Christians don’t have a right to unrestricted knowledge of what God does outside of his Son. We can shake our fists at the sky. We can beg and bargain for more information. We can claim our need to know God’s will, but outside of Jesus, God safeguards his secrets.

We usually don’t stop to consider that if we know something about God’s will, our enemies know it too: sin, death, and Satan know it. The importance for God to keep his will out of the hands of his enemies isn’t up for debate. It’s a matter of our survival. Anything we may learn about God’s will outside of what’s revealed to us by Jesus is a threat to our eternal salvation because of the power and authority of sin, death, and hell.

When we demand that God reveal his will to us, we’re so binary in our thinking we don’t consider that perhaps God’s will isn’t a singular thing. Maybe it’s two things at once. First, God’s will is what he commands us to do and leave undone. For example, Paul writes, “This is the will of God, your sanctification: that you abstain from sexual immorality” (1 Thess 4:3). God commands holiness, sanctification, and sexual purity. This is his will. Then Paul writes, “Give thanks in all circumstances; for this is the will of God in Christ Jesus for you” (1 Thess 5:18). And, as John writes, “whoever does the will of God abides forever” (1 John 2:17). But, there’s the rub. We all die. So who can then claim to have fulfilled God’s will? Who can do what God commands? Who can even give thanks in all circumstances? This brings us to the second aspect of God’s will.

The real question we must ask about God’s will isn’t, “God, command us according to your will and we’ll do it,” but, “God, what are you willing to do for us who can’t do what you command?”

In Gethsemane, Jesus said, “My Father, if it is possible, let this cup pass from me; nevertheless, not as I will, but as you will” (Matt 26:39). Here, God’s will is that Jesus must die for the sin of the world.

This had to happen because, as Paul writes, “In him [Christ] we have obtained an inheritance, having been predestined according to the purpose of him who works all things according to the counsel of his will” (Eph 1:11).

So, then, God’s will is that the Son dies for the sin of the world. Something none of us can accomplish because, as Jesus says, “this is the will of him who sent me, that I should lose nothing of all that he has given me, but raise it up on the last day” (John 6:39).

The real question we must ask about God’s will isn’t, “God, command us according to your will and we’ll do it,” but, “God, what are you willing to do for us who can’t do what you command?”

God’s answer is always the same: “Look at Jesus, there on the cross, crucified for you for the forgiveness of sin. He does for you what you can’t do; he obeys and does all that I’ve commanded.”

God’s will isn’t singular. It’s two things at once.
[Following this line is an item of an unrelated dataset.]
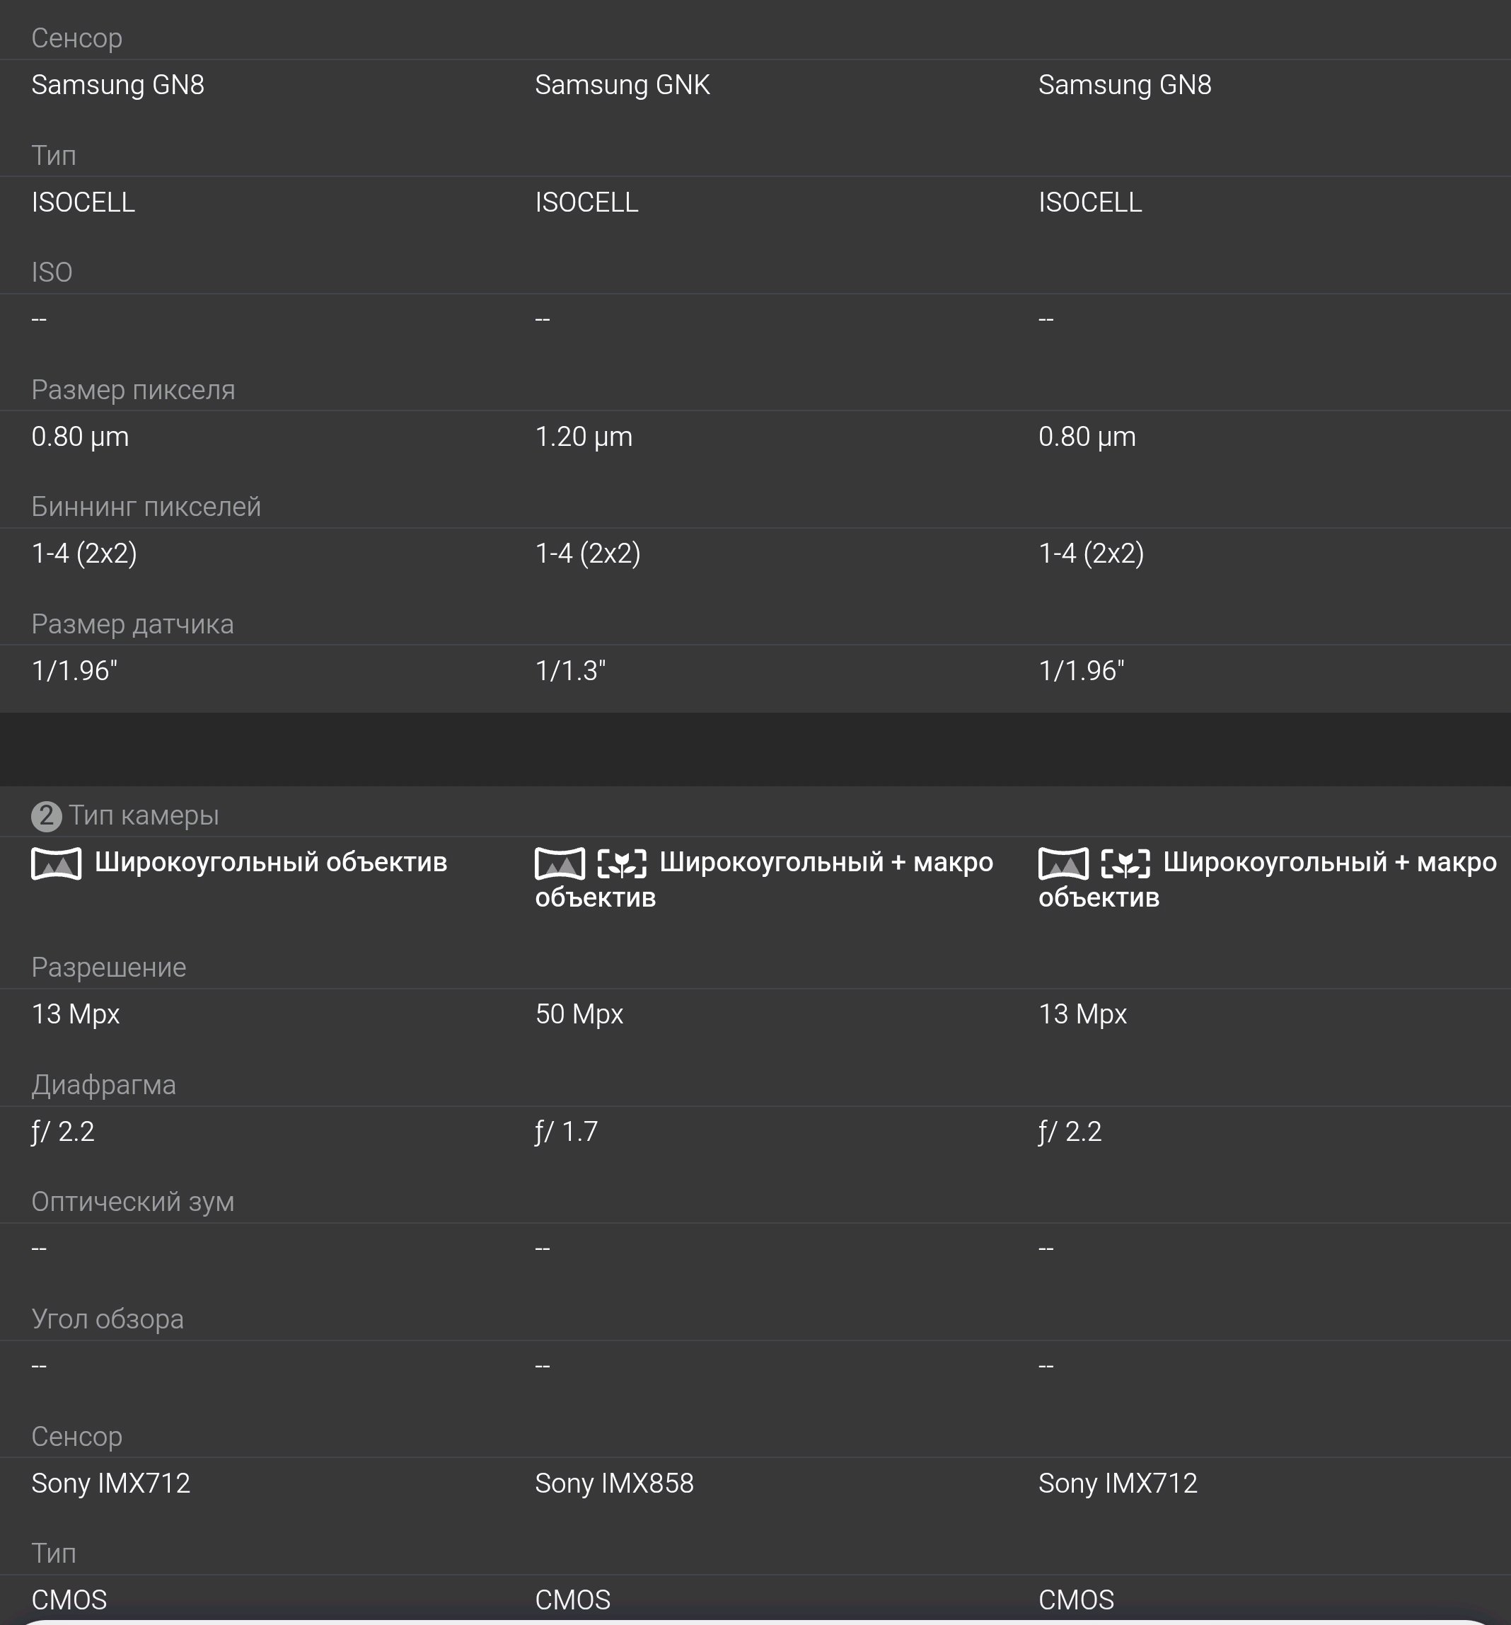This screenshot has height=1625, width=1511.
Task: Click the Оптический зум row label
Action: click(132, 1202)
What we call “God’s word of law and gospel.” The one word, God’s will that commands, kills. The other word, God’s will that promises Jesus died for our sin, gives life.

Outside Jesus crucified for the sin of the world, we can’t know God’s will other than to say, “Here’s what God demands we do and leave undone.” It’s a word that shuts us up, increases our trespasses, and kills us. But, God’s will as it’s revealed by Jesus is good news. God’s will is that when Jesus is lifted up, he will draw all people to himself. His blood sets us free from guilt and condemnation to celebrate God’s will, and not demand to know more about his will than what’s revealed to us at Calvary.